Cinco, seis, siete, ocho tiempos, y las parejas reanudaron su danzar. La mano izquierda de las mujeres, recargada en el hombro derecho del hombre, y el resto de su brazo flexionado en un ángulo recto, mientras que la otra mano era sostenida por el hombre a la altura del pecho, al mismo tiempo que mantenía este su mano en la cintura de la dama.

Entre abanicos y plumas, movimientos de faldas y sonrisas, los pasos se repiten, una y otra vez en el interior del Califas, nombre apodado al recinto por la figura de su logo: un hombre de turbante, barba y bigote. Los músicos de danzón tocan pieza tras pieza, entre las más queridas por el público como Mocambo de Emilio Renté, Nereidas por Amador Pérez Torres, Juárez de Esteban Alfonso y Pulque para dos por Gus Moreno.
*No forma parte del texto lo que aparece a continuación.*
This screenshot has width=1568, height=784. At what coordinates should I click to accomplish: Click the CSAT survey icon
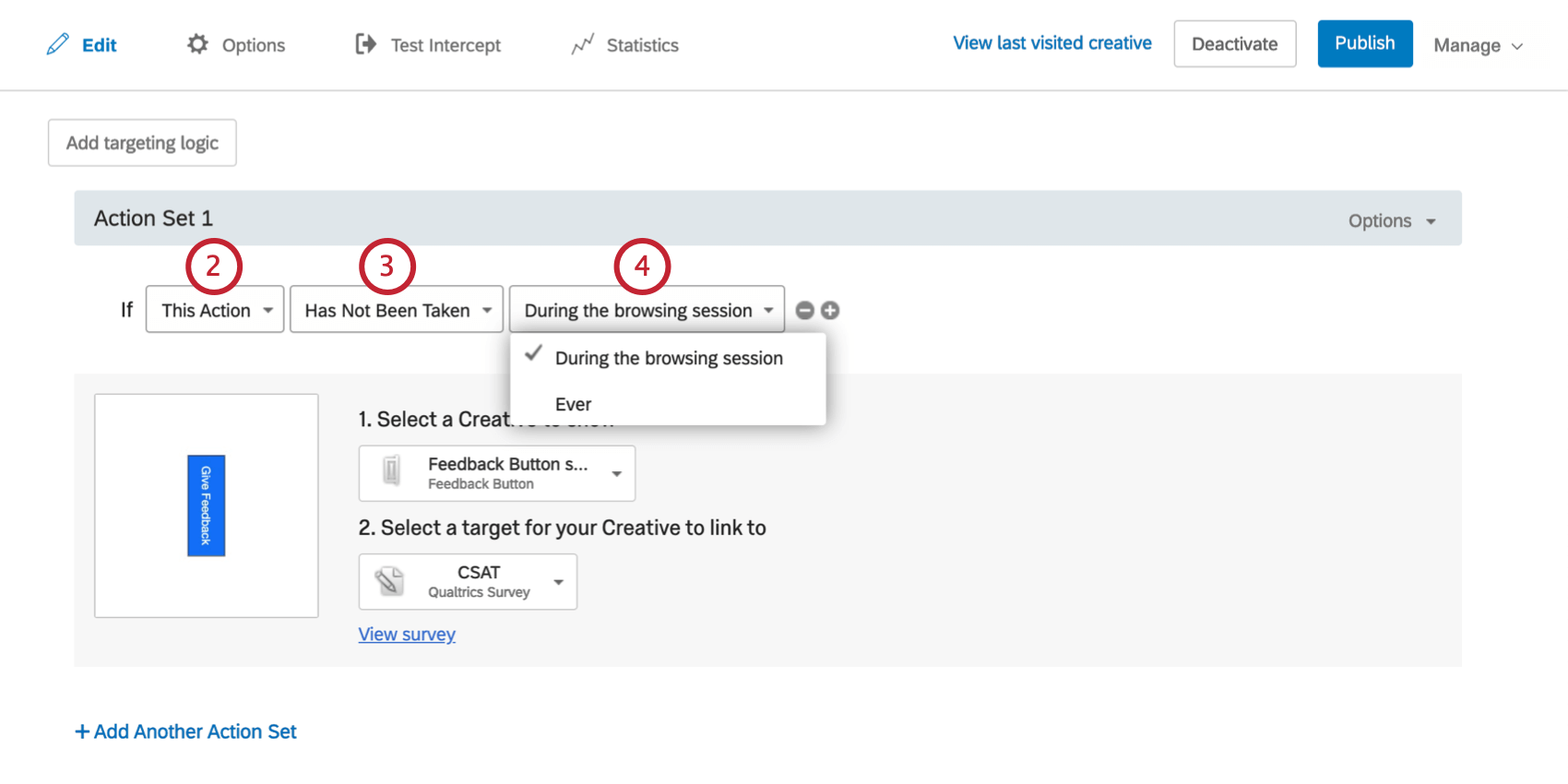[x=390, y=581]
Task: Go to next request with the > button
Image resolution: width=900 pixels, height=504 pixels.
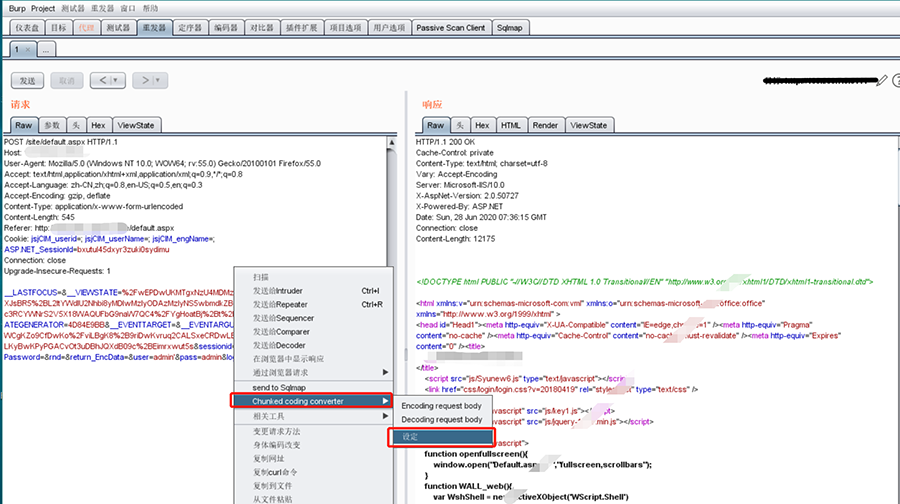Action: tap(145, 80)
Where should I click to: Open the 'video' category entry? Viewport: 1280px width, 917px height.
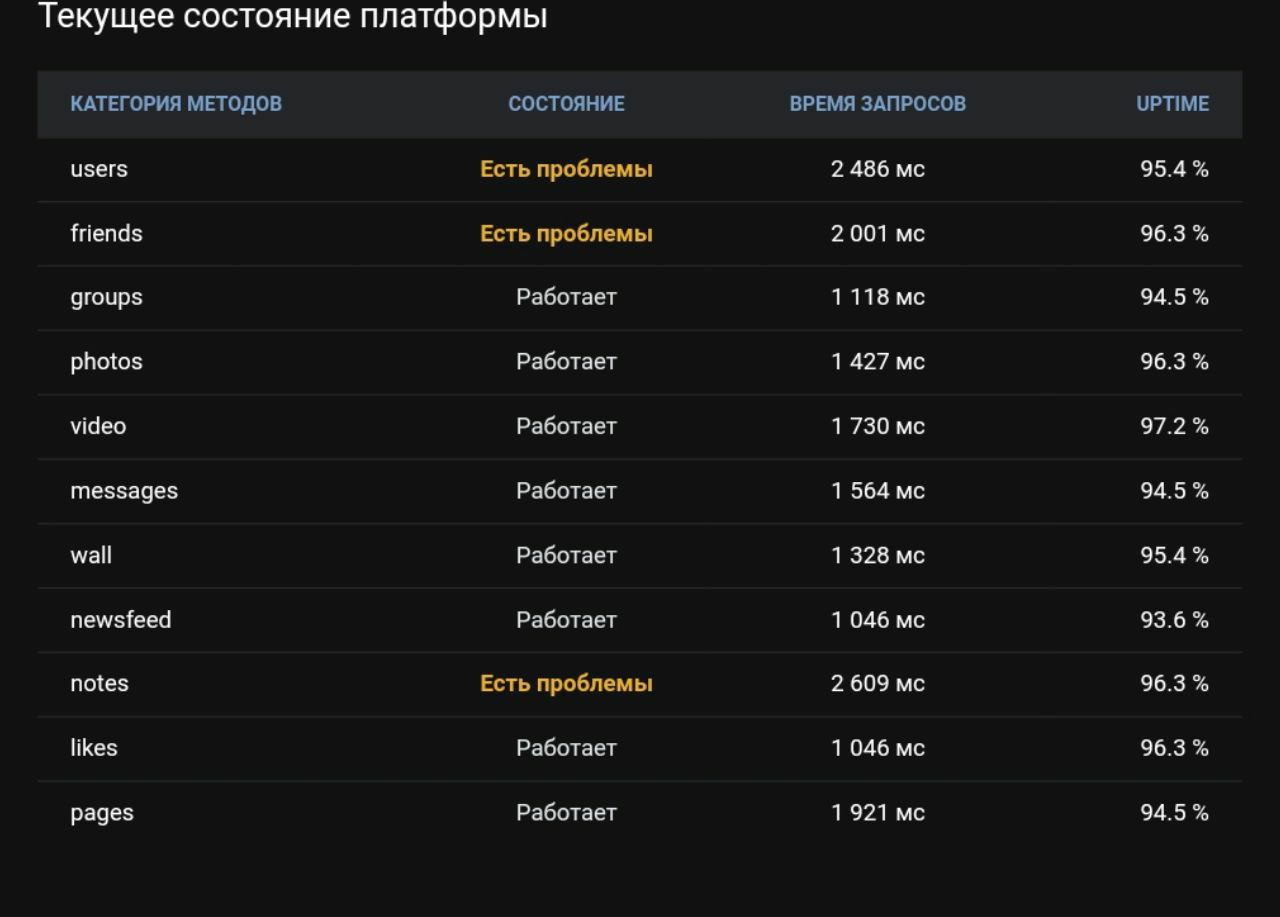(98, 426)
A pesar de la edad avanzada de la mayoría de las personas, el cansancio nunca llegó. La sed era aliviada con vasos de refresco y agua que dentro del salón vendían. Entre canción y canción, los abuelitos se dirigían a las orillas, donde las mesas estaban, a beber unos tragos de su bebida, en cuanto oían los instrumentos sonar, apresurados volvían a tomar su lugar.

El tiempo parecía no pasar, el público, al grito unísono de ¡Otra, otra, otra! pedía a la orquesta no acabar. La danzonera feliz, complacía las demandas de su gente, ahí en el California Dancing Club, bailarines, espectadores y músicos disfrutan sin igual. Parejas llegaban y también salían, para unos el baile recién empezó, y para los que no querían desvelarse, estaba a punto de acabar.

Las dos marquesinas que contenían el nombre del recinto, situadas por encima del escenario, continuarían encendidas con sus luces amarillas, casi anaranjadas, hasta que la última pareja de la noche cruzara esa delgada tela que separa al mundo mortal del lugar donde la danza se volvía casi una religión.